How Does a Brita Water Filter Work?

Water is perhaps the most vital substance to life on earth. More than half of our body mass is composed of water, requiring a daily replenishment for optimum function. Most experts recommend consumption of a minimum of eight glasses of water per day. This lofty figure may leave us concerned with the content and overall healthfulness of the water we are drinking. The makers of numerous water purification devices claim that we shouldn't be so naive about our H2O intake; that in fact, public drinking water contains high levels of chlorine and other harmful minerals such as copper and mercury. These claims can leave a human feeling not at all thirsty. The Brita Water Company has been producing solutions to water filtration for almost 4 decades. These aids come in the form of pitcher and faucet filtration devices that promise to remove harmful chemicals from drinking water and improve the overall taste and aroma.

What Is In The Water?

Water that is drawn from a tap, or household faucet, comes from either a well or a public water-treatment facility. Both reservoirs of water may offer several unwanted minerals that can make it taste and smell unpleasant, and which cause it to be labelled as "hard" water. Most households that use well water use a water softening treatment to help soften it. Public water, also treated in a plant, can come with certain minerals; as well as, added chlorine to keep it from breeding bacteria. Treatment plants can also add minerals like fluoride to help improve the strength of the drinker's teeth. The removal of objectionable extras in our water is desired in order to provide the best taste for our drinking water and the recipes which use that water, and to keep our bodies, pipes and appliances free from harmful substances such as lead or even arsenic.

How It Is All Removed

All Brita devices use a two-part filtration system.

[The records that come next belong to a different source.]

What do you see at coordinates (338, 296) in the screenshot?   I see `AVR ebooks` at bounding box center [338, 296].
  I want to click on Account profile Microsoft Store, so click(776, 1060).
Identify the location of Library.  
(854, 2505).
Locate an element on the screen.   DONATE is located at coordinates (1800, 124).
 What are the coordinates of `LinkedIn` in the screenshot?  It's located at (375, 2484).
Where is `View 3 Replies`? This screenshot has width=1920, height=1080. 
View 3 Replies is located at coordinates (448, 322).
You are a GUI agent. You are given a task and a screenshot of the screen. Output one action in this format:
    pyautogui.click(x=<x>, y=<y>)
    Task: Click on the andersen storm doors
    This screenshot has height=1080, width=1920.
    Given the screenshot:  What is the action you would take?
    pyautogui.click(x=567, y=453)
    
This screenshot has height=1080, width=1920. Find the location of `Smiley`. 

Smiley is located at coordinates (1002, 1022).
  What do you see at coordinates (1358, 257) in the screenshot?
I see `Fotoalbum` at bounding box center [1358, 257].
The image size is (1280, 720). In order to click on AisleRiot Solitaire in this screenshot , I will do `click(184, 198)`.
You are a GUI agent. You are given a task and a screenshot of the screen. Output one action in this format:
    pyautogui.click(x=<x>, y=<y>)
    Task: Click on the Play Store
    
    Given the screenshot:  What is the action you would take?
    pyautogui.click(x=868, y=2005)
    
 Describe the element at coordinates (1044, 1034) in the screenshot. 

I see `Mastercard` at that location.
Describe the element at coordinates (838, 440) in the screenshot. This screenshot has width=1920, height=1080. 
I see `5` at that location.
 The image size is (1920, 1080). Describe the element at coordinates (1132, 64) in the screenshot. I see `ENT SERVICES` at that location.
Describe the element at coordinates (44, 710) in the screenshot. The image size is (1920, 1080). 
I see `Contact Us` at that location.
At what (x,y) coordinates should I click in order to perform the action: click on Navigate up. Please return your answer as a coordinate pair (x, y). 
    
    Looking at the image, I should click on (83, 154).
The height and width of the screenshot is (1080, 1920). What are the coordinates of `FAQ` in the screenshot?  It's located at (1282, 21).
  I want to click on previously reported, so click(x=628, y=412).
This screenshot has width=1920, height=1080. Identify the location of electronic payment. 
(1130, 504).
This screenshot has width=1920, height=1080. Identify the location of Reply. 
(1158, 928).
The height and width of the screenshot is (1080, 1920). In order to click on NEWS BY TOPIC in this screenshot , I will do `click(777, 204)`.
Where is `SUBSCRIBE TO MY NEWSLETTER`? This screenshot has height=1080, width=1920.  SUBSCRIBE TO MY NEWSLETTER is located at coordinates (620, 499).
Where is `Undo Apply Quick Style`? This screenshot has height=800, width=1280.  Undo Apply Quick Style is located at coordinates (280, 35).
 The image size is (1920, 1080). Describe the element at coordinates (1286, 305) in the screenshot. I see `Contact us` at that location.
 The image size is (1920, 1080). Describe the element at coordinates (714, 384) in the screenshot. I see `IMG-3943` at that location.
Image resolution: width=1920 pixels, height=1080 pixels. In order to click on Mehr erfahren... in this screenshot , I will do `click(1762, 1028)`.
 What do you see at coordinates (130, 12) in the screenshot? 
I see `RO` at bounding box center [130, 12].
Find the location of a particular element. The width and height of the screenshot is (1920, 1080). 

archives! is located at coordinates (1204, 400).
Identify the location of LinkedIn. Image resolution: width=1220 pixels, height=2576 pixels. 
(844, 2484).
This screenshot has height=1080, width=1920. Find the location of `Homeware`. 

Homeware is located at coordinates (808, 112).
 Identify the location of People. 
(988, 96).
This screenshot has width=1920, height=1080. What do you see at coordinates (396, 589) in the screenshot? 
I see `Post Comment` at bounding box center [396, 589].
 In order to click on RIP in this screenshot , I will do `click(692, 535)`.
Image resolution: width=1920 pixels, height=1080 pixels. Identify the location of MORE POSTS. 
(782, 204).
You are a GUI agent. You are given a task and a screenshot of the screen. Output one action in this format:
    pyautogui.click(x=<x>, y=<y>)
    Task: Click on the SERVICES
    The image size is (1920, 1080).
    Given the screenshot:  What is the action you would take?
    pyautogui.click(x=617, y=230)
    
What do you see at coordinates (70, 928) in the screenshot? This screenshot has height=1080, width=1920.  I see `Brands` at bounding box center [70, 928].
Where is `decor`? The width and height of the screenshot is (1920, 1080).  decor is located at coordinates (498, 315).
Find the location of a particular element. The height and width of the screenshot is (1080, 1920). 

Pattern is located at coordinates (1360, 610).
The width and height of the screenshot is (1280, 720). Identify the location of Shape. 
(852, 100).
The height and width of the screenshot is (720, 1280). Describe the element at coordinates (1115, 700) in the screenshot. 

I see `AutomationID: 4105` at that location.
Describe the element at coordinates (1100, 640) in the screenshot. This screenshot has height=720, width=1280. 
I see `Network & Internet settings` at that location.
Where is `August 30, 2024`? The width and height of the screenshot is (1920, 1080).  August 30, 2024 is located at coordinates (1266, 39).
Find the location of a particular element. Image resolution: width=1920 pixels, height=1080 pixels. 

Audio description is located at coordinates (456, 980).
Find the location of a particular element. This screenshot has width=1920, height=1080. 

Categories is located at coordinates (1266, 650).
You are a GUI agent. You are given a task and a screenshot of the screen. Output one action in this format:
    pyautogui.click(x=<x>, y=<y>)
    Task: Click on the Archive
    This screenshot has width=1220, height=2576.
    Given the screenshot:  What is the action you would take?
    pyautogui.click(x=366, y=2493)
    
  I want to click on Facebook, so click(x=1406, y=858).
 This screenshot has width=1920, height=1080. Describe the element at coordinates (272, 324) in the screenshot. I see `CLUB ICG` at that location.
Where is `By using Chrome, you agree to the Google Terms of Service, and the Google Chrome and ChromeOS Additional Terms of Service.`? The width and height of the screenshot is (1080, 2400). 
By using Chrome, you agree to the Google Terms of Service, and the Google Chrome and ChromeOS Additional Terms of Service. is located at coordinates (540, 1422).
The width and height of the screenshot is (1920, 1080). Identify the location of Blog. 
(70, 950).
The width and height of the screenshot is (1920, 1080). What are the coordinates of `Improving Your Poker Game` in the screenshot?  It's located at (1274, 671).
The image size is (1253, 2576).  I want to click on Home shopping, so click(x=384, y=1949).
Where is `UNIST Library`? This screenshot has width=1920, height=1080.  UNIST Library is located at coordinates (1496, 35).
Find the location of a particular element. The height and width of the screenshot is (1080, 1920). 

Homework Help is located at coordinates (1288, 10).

The first is a sheet made of carbon that is activated by heat in order to make it extremely absorbent. The carbon is covered with large pores which give it a greater surface area. These pores suck in all impurities as they are poured through. Leftover ions are caught by an ion-exchange resin which neutralises the ations and cations. The whole process takes place in just a few minutes and what you are left with is a purified glass of water which the company guarantees has a reduced level of Chlorine, lead, copper, cadmium and mercury. Keep in mind, the water also contains a reduced level of fluoride and the chlorine, that was added, was there to prevent bacteria growth; therefore, leaving a glass of filtered water around for more than 48 hours is definitely not recommended. Because, the filter holds no means of killing any bacteria, changing the filter on a regular basis (which the company suggests is around 3 months) is a must; otherwise, you are just pouring your water through a sheet of carbon ridden with bacteria and other impurities.